Was Marina Joyce’s case a hoax? How the internet went too far
In the age of the internet, people have to be discerning over believing what they see. A concerning video, for example, could be something disturbing. It also could be a prank or the start of an ARG or a dozen other things. Remember lonelygirl15? We all were fooled by the web series into thinking it was real. Pre-YouTube, there was Ghostwatch and The Blair Witch Project to make us wonder: is it real?

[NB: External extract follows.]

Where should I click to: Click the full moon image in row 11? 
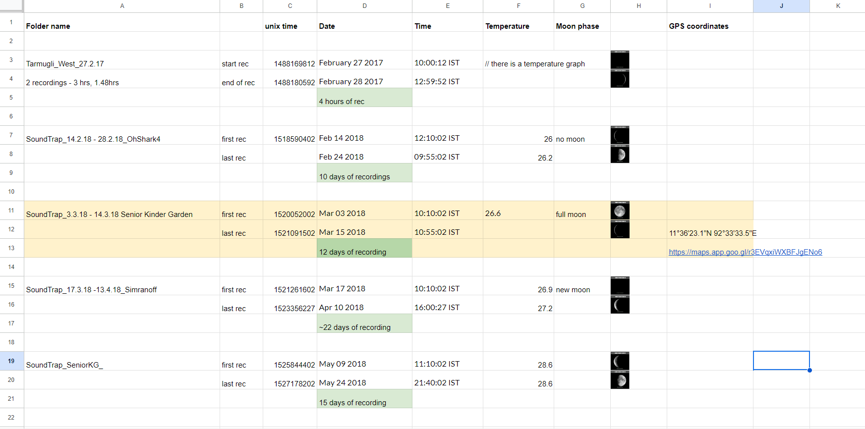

The case of Marina Joyce, a UK beauty vlogger, is an interesting one indeed. It showcases how well-meaning concern could blossom into an internet conspiracy and lead to the police getting involved IRL. Let’s dive into the case of how well-meaning concern can take an…interesting turn with the case of Marina Joyce. Here’s what you need to know about it.
Fans were worried about Marina Joyce, who was nineteen at the time this happened. The beauty vlogger was acting off. Fans said that she would get spacy in her videos that her personality took a 180 from the upbeat, bubbly person they loved. She would get shifty, looking at something off-camera. In one video, people swear that they had seen a gun in the background.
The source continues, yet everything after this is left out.